### Work instructions:
The records below should be copied in full, exactly as shown.

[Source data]
-- Opening Marker --

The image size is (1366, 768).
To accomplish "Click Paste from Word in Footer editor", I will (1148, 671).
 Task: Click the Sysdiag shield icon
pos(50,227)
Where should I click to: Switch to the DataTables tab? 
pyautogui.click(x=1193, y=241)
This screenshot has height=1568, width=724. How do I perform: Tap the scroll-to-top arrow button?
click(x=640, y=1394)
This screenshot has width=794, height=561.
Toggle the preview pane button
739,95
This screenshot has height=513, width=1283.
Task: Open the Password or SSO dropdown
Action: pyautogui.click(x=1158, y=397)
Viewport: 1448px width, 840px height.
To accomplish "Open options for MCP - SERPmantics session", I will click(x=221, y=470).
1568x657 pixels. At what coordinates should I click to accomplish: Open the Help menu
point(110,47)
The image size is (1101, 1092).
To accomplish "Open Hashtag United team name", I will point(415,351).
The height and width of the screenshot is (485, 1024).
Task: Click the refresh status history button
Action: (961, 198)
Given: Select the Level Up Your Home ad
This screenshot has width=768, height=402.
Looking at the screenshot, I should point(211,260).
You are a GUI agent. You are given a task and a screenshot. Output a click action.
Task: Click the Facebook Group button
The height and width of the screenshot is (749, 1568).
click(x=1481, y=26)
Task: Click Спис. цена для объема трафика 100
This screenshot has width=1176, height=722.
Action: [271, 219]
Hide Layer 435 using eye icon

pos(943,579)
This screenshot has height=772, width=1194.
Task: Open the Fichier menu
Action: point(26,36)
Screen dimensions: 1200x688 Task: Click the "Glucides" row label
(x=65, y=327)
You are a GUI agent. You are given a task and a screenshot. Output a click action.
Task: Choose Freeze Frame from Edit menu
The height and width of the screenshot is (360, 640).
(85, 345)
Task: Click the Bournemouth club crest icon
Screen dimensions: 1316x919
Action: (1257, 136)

-- Closing Marker --

### Task result:
The image size is (1366, 768).
To accomplish "Click Paste from Word in Footer editor", I will (1148, 671).
 Task: Click the Sysdiag shield icon
pos(50,227)
Where should I click to: Switch to the DataTables tab? 
pyautogui.click(x=1193, y=241)
This screenshot has height=1568, width=724. How do I perform: Tap the scroll-to-top arrow button?
click(x=640, y=1394)
This screenshot has width=794, height=561.
Toggle the preview pane button
739,95
This screenshot has height=513, width=1283.
Task: Open the Password or SSO dropdown
Action: pyautogui.click(x=1158, y=397)
Viewport: 1448px width, 840px height.
To accomplish "Open options for MCP - SERPmantics session", I will click(x=221, y=470).
1568x657 pixels. At what coordinates should I click to accomplish: Open the Help menu
point(110,47)
The image size is (1101, 1092).
To accomplish "Open Hashtag United team name", I will point(415,351).
The height and width of the screenshot is (485, 1024).
Task: Click the refresh status history button
Action: (961, 198)
Given: Select the Level Up Your Home ad
This screenshot has width=768, height=402.
Looking at the screenshot, I should point(211,260).
You are a GUI agent. You are given a task and a screenshot. Output a click action.
Task: Click the Facebook Group button
The height and width of the screenshot is (749, 1568).
click(x=1481, y=26)
Task: Click Спис. цена для объема трафика 100
This screenshot has width=1176, height=722.
Action: [271, 219]
Hide Layer 435 using eye icon

pos(943,579)
This screenshot has height=772, width=1194.
Task: Open the Fichier menu
Action: point(26,36)
Screen dimensions: 1200x688 Task: Click the "Glucides" row label
(x=65, y=327)
You are a GUI agent. You are given a task and a screenshot. Output a click action.
Task: Choose Freeze Frame from Edit menu
The height and width of the screenshot is (360, 640).
(85, 345)
Task: Click the Bournemouth club crest icon
Screen dimensions: 1316x919
Action: (1257, 136)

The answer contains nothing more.